Kopf
Der Oberste Gerichtshof hat durch den Vizepräsidenten des Obersten Gerichtshofs Dr. Schlosser als Vorsitzenden und durch die Hofräte des Obersten Gerichtshofs Dr. Schiemer, Dr. Gerstenecker, Dr. Rohrer und Dr. Zechner als weitere Richter in der Rechtssache der klagenden Partei ***** W***** Gesellschaft mbH, ***** vertreten durch Dr. Hans Houska, Rechtsanwalt in Wien, wider die beklagte Partei S*****gesellschaft mbH, ***** vertreten durch Dr.
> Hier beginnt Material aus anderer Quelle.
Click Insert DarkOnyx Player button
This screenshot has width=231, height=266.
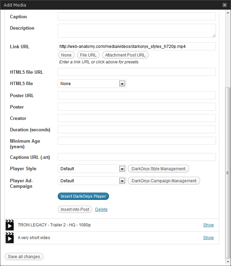83,196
Longin Josef Kempf und Dr. Josef Maier, Rechtsanwälte in Peuerbach, und die Nebenintervenientin auf Seiten der beklagten Partei G*****gesellschaft mbH, ***** vertreten durch Dr. Hannelore Kettl-Gassner, Rechtsanwältin in Salzburg, wegen S 101.975,-- sA infolge Revision der beklagten Partei gegen das Urteil des Oberlandesgerichts Linz als Berufungsgericht vom 15. Oktober 1999, GZ 4 R 140/99g-44, womit das Urteil des Landesgerichts Wels vom 21. April 1999, GZ 6 Cg 158/97k-38, abgeändert wurde, in nichtöffentlicher Sitzung zu Recht erkannt:
Spruch
Der Revision wird Folge gegeben.
Das Urteil des Berufungsgerichts wird dahin abgeändert, dass das erstgerichtliche Urteil wiederhergestellt wird.
Die klagende Partei ist schuldig, an Kosten des Rechtsmittelverfahrens binnen 14 Tagen zu bezahlen:
a) der beklagten Partei S 35.727,68 (darin S 3.746,28 USt und S 13.250,-- Barauslagen);
b) der Nebenintervenientin auf Seiten der beklagten Partei S 9.295,44 (darin S 1.549,24 USt).
Text
Entscheidungsgründe:
Die klagende Partei, die - unter anderem - mit dem Transport zweier Paletten Spezialdärme beauftragt war, gab diesen Beförderungsauftrag an die beklagte Partei als Unterfrachtführer weiter. Beide Paletten gerieten in Verlust. Deshalb leistete die klagende Partei dem Absender des Gutes Schadenersatz in Höhe von S 100.000.
Sie begehrte von der beklagten Partei als Unterfrachtführerin die Erstattung dieses Betrags und die Zahlung anteiliger Frachtkosten von S 1.975.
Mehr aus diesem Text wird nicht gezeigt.